> _Data for the task_:
"""

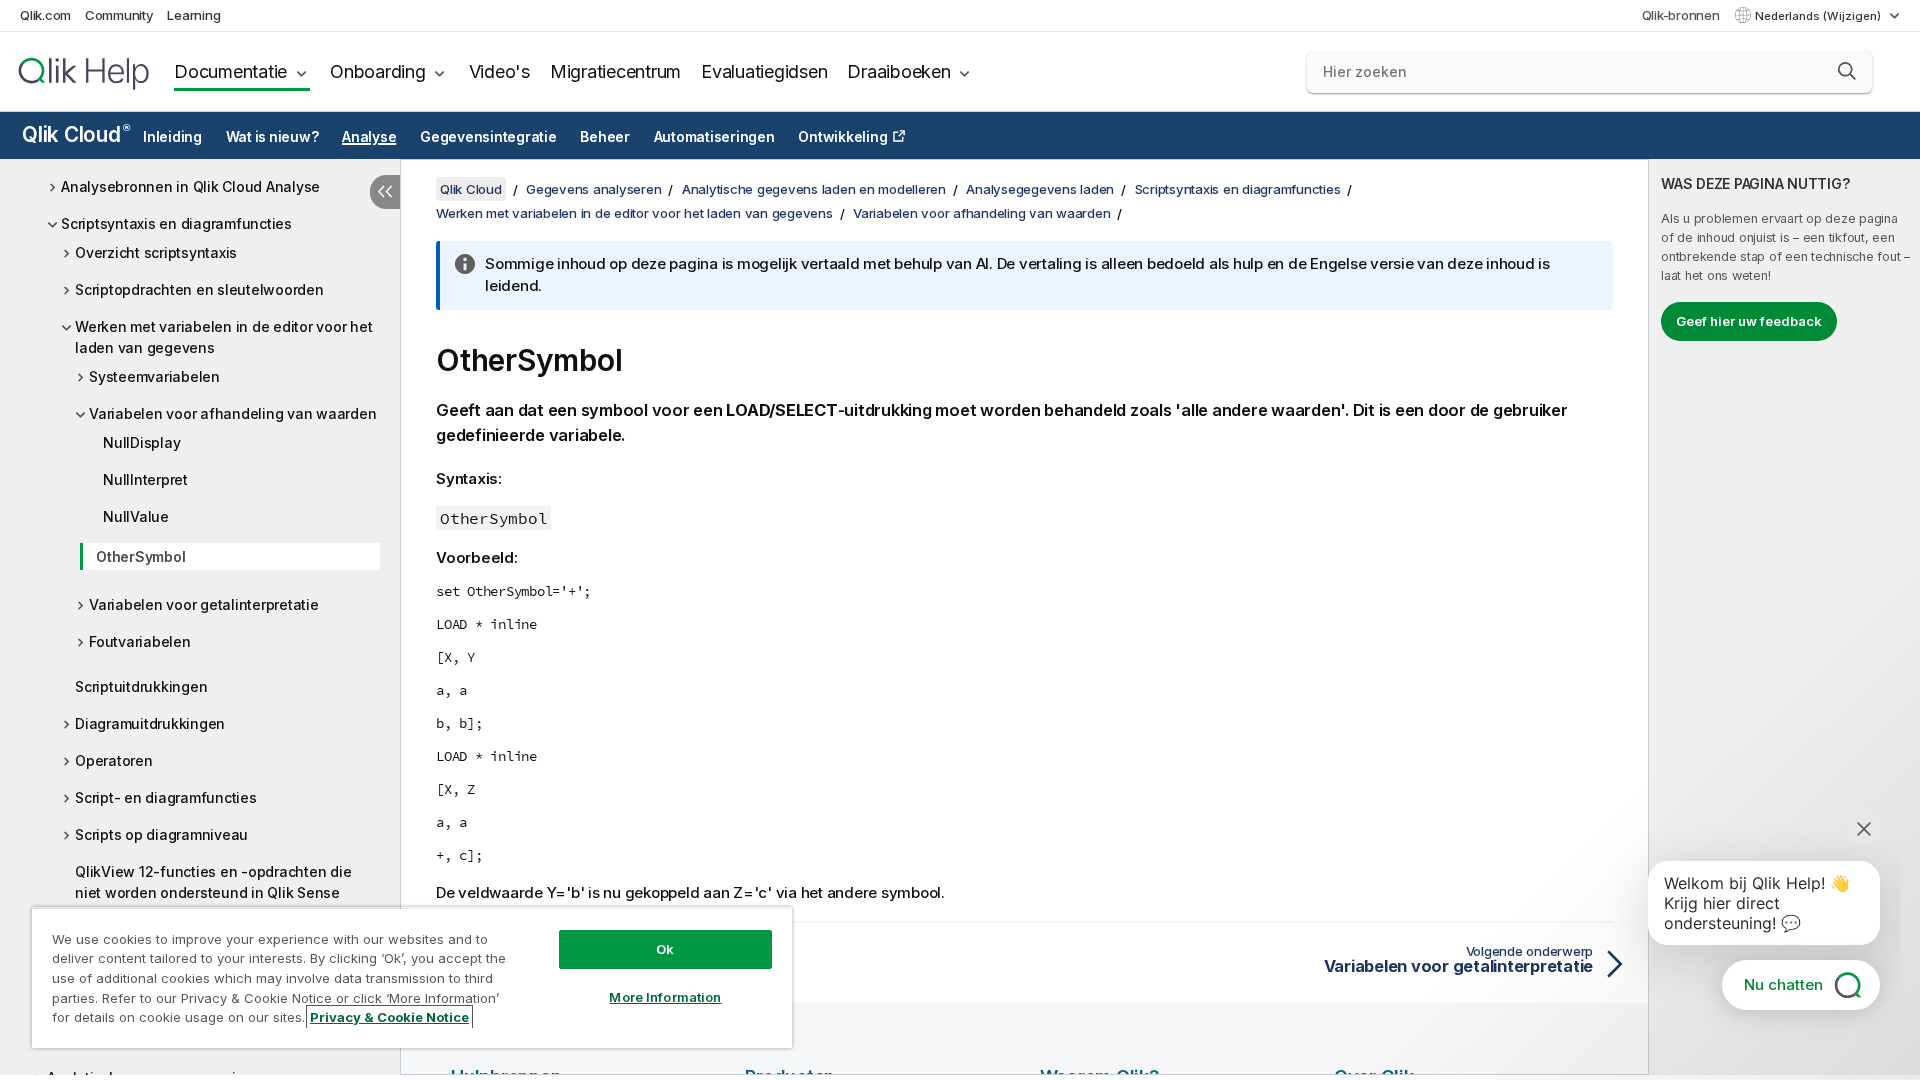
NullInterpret (145, 479)
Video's (499, 71)
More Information (665, 997)
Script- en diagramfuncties (166, 797)
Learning (193, 15)
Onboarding (378, 71)
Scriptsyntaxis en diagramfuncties (176, 223)
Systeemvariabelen (154, 376)
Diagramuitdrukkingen (150, 723)
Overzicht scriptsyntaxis (156, 252)
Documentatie (230, 71)
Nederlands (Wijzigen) (1819, 16)
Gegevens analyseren (593, 189)
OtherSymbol (140, 556)
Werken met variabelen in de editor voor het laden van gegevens (223, 337)
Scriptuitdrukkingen (141, 686)
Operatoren (114, 760)
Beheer (605, 137)
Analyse (369, 137)
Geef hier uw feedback (1749, 321)
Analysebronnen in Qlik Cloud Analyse (190, 186)
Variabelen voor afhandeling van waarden (232, 413)
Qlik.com (45, 15)
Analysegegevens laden (1040, 189)
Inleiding (172, 137)
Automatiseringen (714, 137)
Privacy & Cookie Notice (389, 1017)
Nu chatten (1783, 984)
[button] (1847, 71)
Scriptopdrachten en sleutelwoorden (199, 289)
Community (119, 15)
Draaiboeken (898, 71)
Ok (665, 949)
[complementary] (1784, 617)
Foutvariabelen (140, 641)
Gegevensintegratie (488, 137)
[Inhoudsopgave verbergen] (385, 192)
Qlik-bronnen (1681, 15)
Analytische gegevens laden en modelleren (814, 189)
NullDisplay (141, 442)
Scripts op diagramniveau (161, 834)
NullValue (136, 516)
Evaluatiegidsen (764, 71)
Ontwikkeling (842, 137)
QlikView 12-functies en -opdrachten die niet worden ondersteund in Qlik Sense (213, 882)
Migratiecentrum (615, 71)
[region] (412, 977)
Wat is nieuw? (272, 137)
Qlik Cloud (75, 134)
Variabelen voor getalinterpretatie (204, 604)
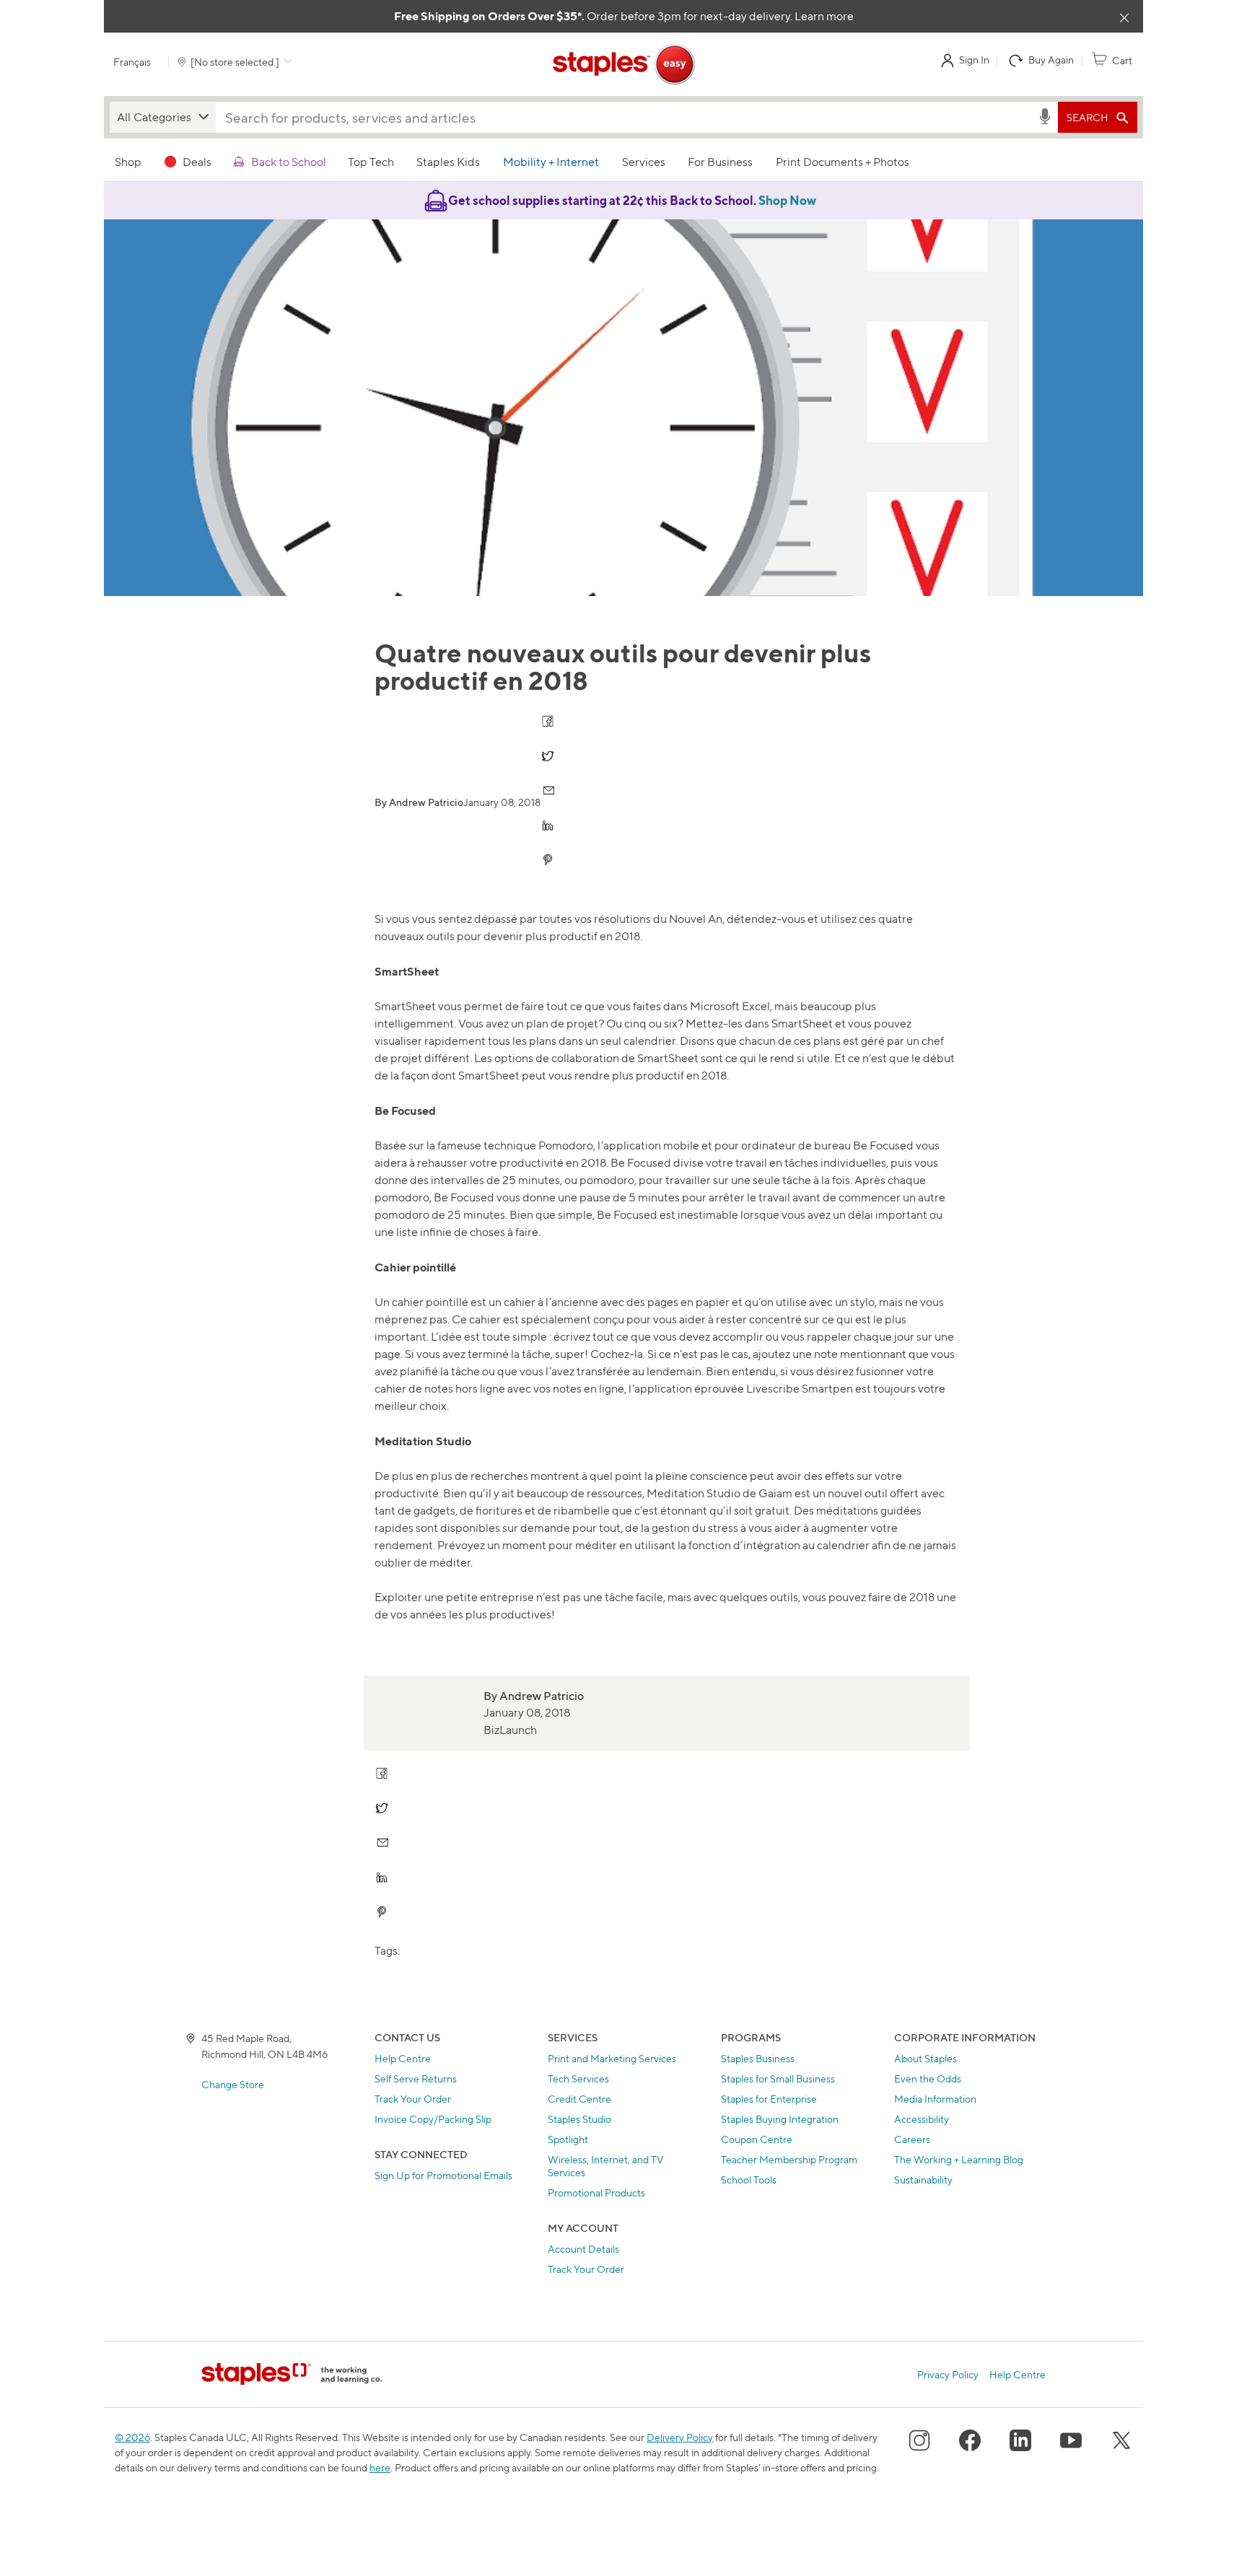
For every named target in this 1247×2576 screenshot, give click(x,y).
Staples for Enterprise (769, 2099)
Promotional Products (596, 2192)
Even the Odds (927, 2078)
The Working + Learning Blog (958, 2159)
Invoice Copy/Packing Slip (433, 2119)
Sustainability (923, 2179)
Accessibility (921, 2119)
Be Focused (883, 1145)
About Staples (925, 2058)
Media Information (935, 2099)
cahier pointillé (430, 1302)
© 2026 (132, 2437)
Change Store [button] (232, 2084)
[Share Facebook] (549, 721)
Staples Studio (579, 2119)
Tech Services (578, 2078)
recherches (499, 1476)
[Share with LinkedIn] (549, 825)
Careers (912, 2139)
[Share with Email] (549, 790)
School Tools (748, 2179)
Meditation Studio (693, 1493)
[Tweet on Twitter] (549, 755)
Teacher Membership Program (789, 2159)
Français (132, 62)
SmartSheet (405, 1006)
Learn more (824, 16)
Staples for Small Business (778, 2078)
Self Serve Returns (416, 2078)
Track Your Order (413, 2099)
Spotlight (568, 2139)
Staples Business (758, 2058)
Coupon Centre (756, 2139)
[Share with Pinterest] (549, 859)
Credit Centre (579, 2099)
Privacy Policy (948, 2374)
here (379, 2467)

"""

> _Task brief_:
Among the entries above, how many lines have the string "Qlik" in them? Only the number should be given.

> _Result_:
5